By Branko Teodorovic, FlexIt Master Trainer
2x WFF Pro Beach Model World Champion
‘One Joint, One Muscle at a Time’
The pure beauty of the human body has always fascinated and inspired me. As I continued to get better at it over the years, I have found my true calling: to help others do the same. I have always believed that beauty is in the details. In order to create the detail I desired, I started thinking outside of the box. From the very beginning, I realized I had to “aim small” with my training and focus on the details by working on each muscle or muscle group separately.
I built Body Couture based on my view of training – I poured the knowledge I gained from years of competing and training at the highest level into how I train others. My training is based on the pure isolation of each muscle that I am targeting and using single compound exercises that are utilized and activated through the movement of only one joint. I accomplish this by focusing on creating a muscle and mind connection, which is achieved by visualizing the muscle contracting and feeling different levels of tension as the movement progresses, which optimizes the output of work that is being done.
I will share a variation of my shoulder training, and the basic idea will be to use the first exercise to move as much blood as possible into the targeted area. In this case, it is the deltoid muscle, but the blood quickly moves from the front of the deltoid muscle to the mid deltoid then rear deltoid as the workout progresses.
Below are some tips and a workout you can follow to optimize your training. All of the equipment necessary for this training session can be found in almost all 750+ of FlexIt’s partner gyms nationwide – soon to include amenity-rich EOS Fitness. FlexIt is a fitness app that allows you to work out at several gym locations and only pay for the gym time you use, perfect for those who travel or want to change up their training regimen by visiting different gyms. Keep in mind that this isolation technique is only one aspect of training. At FlexIt, we strongly recommend using other strategies such as functional, cardio, compound, etc. in order to achieve an ideal balance in overall training.Before beginning the workout, I wanted to pass along a few tips that will help you to get your desired results:
Properly Fuel Your Body
Make sure you are eating foods that are good for you and will help to fuel you through your workout, and don’t forget to get enough rest between sessions. A proper diet is more than 75 percent of the equation to success and recovery is just as important as the workout itself. Utilizing apps, such as FlexIt, to get in some light cardio on a recovery day is a great way to focus on rest without losing a workout.
Visualize Your Goals
Whether you are working out to lose weight, gain definition or just to keep yourself in shape, ask yourself how you’ll feel once you gain 10 pounds of muscle or once you lose 20 pounds of fat. Visualizing what you want to see will help you keep yourself accountable on your way there.

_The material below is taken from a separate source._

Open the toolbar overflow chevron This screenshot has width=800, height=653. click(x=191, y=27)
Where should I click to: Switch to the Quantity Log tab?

Put Your Vision Into a Plan of Action
It’s one thing to want something – it’s another to make it happen. Don’t let your circumstances stop you from achieving what you want. If you can’t afford a gym, find a way to work out at home or use FlexIt to get the most bang for your buck at prime gyms such as EOS Fitness, a facility that prides itself on offering amenities and equipment for a range of fitness goals.
Dumbbell 6s (six ways)
2 sets of 10 reps
Sit in L chair, arms are straight.
Raise arms lateral
Move arms to the middle (in front of you)
Raise arms above your head
Take arms back in front of you
Take arms back to lateral position
Put arms down, next to your body (starting position)
Smith Military Press
2 warm up sets
4 working sets
Heavy sets of 8 and 6
3 sets of 12 reps
Keep the elbows at the same “W” position throughout the lift.
Elbow angle never changes; rotation is out of shoulder only.
Bar front raises
3 sets of 24 reps (8+8+8)
8x to parallel
8x parallel to top
8x full range
Over grip on the bar, hold it in shoulder width.
Body is in 1/4 squat position against the wall (to optimize isolation).
Transition Into Mid-Deltoid
Reverse L Chair
3/4 side lateral into front raise
3 sets of 6
Low – Mid – High
Lying (on back) single-arm cable side laterals
3 sets of 12 reps, each arm
Arms are straight, keep the cable under constant tension.
Incline short sphere 360-degrees
3 sets of 16 reps
EZ-Bar upright rows
3 sets of 20 reps
Keep the EZ-Bar as close to the body, drag it close to your body and finish right below the chin.
Seated high rows
3 sets sequence
Elbows are up parallel to the wide bar, keep the cable high, and finish the lift at the chin while keeping constant tension.
Incline cable reverse flyes
3 sets of 12
Slow into contraction, arms are slightly bent, elbow angle never changes.
Use incline bench to optimize isolation.